*GIVEN REQUEST A*: Echo the lines of the listing below verbatim, from the line with "Open the Device model value dropdown" through the end of the listing.

*QUOTED PASSAGE*:
• • •
Phew... blogged for a long time... but its ok.. i cant surpress everything in me... but i still need to find someone whom I can trust to listen to my thoughts.. as what he said to me... zz... k.. i shall end here.. thank you for your kind attention.. lol byebye

word count : 2238 words O.o

sharkfin fullstopped here

6:23 PM

Sunday, January 11, 2004

Haiz...

in a very bad mood now... after knowing that my kaponess has gotten me into some sort of trouble... i am not going to mention abt it anymore.. there is nothing i can do but just change my bad habit... but is all too late... things have been done.. i can only apologise... to be forgiven or not to be forgiven.. that is not what i can decide... what i only hope now is to let this event pass quietly... but i dun think that will be the case... someone has lost trust in me... that is the wrost... i wonder... is it going to collapse just because of this.. i couldnt imaging... i couldnt do much to regain my trustworth... especially when u have already lost it... i dunno... why am i being to extra and tell someone abt it... i am just getting myself into trouble... now i am in it... serve myself right.. i really regret it now... regretted it awfully... why am i so stupid and tell it to someone else... who has no concern abt it at all... WHY?! this isnt the first time... forget it.. what i wan to do is just kick this habit.. that is all... bye

lets hope i am better when i am in school tomoro

sharkfin fullstopped here

5:03 PM

Thursday, January 08, 2004

hi... thinking of blogging all of a sudden.. lol

today is thursday... very sian during the recesses.. nothing to do except eating... monday to wed and fri will go round the school with yingqun and lekchia but now there is nothing to do at all.. can only just walk pass their classes... sian... but today is over... and is over...
• • •
*DATA SUPPLIED*:
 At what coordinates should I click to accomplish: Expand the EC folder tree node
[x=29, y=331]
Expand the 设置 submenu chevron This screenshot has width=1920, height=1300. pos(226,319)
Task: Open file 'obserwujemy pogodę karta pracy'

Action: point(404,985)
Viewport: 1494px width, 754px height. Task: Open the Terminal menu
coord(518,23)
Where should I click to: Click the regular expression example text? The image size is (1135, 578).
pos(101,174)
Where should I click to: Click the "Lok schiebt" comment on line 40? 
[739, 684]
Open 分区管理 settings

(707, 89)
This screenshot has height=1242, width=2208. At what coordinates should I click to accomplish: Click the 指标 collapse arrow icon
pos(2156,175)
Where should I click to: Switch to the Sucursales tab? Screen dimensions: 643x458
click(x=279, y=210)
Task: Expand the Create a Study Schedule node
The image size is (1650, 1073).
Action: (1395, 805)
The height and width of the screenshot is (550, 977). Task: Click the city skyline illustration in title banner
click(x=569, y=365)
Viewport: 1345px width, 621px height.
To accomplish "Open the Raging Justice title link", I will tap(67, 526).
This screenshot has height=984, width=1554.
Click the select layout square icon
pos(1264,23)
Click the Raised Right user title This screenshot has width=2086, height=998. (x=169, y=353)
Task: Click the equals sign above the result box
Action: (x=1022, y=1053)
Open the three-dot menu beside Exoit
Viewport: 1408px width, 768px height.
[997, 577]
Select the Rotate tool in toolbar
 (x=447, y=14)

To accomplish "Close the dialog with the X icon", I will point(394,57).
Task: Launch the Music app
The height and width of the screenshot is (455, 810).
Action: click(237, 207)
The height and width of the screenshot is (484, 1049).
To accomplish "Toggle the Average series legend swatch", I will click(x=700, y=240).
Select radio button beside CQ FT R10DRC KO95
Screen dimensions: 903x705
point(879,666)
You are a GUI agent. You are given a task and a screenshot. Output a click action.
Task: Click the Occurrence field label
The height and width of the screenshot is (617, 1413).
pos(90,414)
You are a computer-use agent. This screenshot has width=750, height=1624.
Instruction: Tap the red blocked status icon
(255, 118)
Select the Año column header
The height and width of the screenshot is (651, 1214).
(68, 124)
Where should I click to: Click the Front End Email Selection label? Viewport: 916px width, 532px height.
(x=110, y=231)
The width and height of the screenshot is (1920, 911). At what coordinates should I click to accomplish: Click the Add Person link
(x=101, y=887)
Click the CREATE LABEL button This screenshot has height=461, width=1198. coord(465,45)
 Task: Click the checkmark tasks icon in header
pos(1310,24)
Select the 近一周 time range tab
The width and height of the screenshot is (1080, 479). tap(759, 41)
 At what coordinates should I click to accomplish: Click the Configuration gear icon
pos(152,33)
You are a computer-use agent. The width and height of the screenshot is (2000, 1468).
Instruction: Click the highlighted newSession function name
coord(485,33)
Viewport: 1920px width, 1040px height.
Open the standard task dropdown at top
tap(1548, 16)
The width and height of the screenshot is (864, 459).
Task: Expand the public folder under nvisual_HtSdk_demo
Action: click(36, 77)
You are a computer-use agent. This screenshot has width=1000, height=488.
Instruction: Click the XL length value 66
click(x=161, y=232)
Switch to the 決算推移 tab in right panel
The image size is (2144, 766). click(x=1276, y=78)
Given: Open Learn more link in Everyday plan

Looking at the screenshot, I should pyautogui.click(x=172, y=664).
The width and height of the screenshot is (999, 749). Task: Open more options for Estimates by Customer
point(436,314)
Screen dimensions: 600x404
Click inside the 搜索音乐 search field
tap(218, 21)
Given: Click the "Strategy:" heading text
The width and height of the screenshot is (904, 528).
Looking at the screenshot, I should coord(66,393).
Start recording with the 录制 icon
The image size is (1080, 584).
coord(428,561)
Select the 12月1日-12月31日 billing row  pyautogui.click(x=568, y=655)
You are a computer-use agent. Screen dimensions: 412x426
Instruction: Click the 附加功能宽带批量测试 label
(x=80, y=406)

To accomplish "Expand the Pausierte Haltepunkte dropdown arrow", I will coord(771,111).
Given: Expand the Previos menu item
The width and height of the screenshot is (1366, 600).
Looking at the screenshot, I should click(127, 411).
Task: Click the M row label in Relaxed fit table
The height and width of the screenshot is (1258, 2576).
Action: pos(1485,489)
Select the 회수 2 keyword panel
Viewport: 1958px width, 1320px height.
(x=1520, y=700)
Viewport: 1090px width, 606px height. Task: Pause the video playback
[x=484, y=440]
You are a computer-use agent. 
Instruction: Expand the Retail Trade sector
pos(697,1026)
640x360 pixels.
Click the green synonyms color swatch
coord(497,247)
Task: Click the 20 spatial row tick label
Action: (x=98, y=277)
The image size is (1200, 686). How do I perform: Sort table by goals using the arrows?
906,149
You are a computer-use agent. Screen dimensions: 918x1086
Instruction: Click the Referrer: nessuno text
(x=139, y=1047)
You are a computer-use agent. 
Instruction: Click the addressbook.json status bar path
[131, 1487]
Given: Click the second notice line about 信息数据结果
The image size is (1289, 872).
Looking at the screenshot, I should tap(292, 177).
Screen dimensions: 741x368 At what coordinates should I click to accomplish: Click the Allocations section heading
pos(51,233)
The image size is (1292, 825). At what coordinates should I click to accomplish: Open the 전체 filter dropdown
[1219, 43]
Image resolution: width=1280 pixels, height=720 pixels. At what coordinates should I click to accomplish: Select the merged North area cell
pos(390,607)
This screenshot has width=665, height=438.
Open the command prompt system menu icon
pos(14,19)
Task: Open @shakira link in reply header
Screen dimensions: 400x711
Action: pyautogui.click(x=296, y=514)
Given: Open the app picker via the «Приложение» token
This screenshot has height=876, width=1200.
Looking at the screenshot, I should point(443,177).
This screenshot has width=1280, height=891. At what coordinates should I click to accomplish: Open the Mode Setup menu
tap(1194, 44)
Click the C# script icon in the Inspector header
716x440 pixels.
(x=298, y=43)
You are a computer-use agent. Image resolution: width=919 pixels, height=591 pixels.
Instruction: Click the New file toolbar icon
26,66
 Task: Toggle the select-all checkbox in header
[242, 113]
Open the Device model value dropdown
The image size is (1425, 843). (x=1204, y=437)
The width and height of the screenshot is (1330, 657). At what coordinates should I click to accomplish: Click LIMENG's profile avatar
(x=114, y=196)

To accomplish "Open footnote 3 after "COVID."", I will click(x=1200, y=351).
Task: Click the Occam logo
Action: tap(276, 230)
• • •
*GIVEN REQUEST B*: Duplicate the blog entries above word for word, from "hi... thinking of" to "and is over...".

*FULL OUTPUT A*:
Open the Device model value dropdown
The image size is (1425, 843). (x=1204, y=437)
The width and height of the screenshot is (1330, 657). At what coordinates should I click to accomplish: Click LIMENG's profile avatar
(x=114, y=196)

To accomplish "Open footnote 3 after "COVID."", I will click(x=1200, y=351).
Task: Click the Occam logo
Action: tap(276, 230)

*FULL OUTPUT B*:
hi... thinking of blogging all of a sudden.. lol

today is thursday... very sian during the recesses.. nothing to do except eating... monday to wed and fri will go round the school with yingqun and lekchia but now there is nothing to do at all.. can only just walk pass their classes... sian... but today is over... and is over...